Joe Coffin Season One by Ken Preston

Joe Coffin Season One by Ken Preston

Author:Ken Preston
Language: eng
Format: epub
Published: 2019-04-14T16:00:00+00:00


the cat's whiskers

Coffin woke up with hot spikes drilling into his brain, his mouth sticky, his tongue thick and covered with fur. His face and chest still throbbed from where Shaddock had closed up his open wounds last night. He considered sitting up, but the hot spikes drilled deeper, and into his eyeballs, at the thought of even trying. The room decor didn’t help with his hangover one bit, all reds and purples, hanging drapes and expansive, tastefully pornographic prints decorating the walls.

And then there was the bed.

Oh God, the bed.

Coffin lay on a massive water bed. Every movement he made, no matter how small, set the bed’s surface undulating. Coffin had never been to sea, never even set foot on a boat moored in a harbour, but now he knew what seasickness felt like.

Water, that was all he wanted right now. A cool, clear glass of water.

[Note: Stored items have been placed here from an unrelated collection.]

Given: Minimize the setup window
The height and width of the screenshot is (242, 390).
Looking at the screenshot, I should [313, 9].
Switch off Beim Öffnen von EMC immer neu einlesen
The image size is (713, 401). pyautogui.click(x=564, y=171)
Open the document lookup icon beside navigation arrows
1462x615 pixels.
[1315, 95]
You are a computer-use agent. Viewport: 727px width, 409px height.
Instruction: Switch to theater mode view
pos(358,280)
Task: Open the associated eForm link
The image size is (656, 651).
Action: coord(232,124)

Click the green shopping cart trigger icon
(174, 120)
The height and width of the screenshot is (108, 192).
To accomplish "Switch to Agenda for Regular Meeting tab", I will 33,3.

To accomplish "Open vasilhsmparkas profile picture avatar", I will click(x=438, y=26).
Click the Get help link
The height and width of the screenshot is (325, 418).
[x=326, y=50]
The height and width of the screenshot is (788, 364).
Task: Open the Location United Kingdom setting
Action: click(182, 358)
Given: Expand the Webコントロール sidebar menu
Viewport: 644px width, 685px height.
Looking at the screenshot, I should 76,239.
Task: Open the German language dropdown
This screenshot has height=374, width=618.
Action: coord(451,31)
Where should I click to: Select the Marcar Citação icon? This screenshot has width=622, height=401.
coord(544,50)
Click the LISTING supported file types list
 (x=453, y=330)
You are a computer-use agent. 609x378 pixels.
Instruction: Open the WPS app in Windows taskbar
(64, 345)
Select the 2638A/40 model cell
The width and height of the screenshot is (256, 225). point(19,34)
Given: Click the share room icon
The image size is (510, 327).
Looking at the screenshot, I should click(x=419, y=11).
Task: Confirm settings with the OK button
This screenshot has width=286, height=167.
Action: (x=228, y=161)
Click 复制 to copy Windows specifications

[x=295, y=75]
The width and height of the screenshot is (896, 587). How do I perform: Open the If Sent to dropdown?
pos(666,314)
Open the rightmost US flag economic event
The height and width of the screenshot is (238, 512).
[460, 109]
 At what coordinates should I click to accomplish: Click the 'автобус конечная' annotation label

Twisting his head, very slowly and carefully, Coffin spotted a glass and a pitcher of water on the bedside table. Somebody was looking after him. But it all seemed an impossible distance away. Even with his long arms, Coffin couldn’t see how he could possibly reach the glass, and the pitcher of water. And the thought of twisting onto his side, with all the rolling and heaving that that would set off in the mattress, started a sickening churning in the pit of his stomach.

Coffin closed his eyes.

How much whisky had he drunk last night?

He seemed to recollect Craggs opening another one of his aged whiskies, whilst Shaddock sutured Coffin’s wounds, which had opened up when Tom almost ran him over. When the repair job was finished, the three men had sat in Craggs’ office, talking, bullshitting each other, the two older men reminiscing over shared history. How Shaddock had been part of the Slaughterhouse Mob from the beginning.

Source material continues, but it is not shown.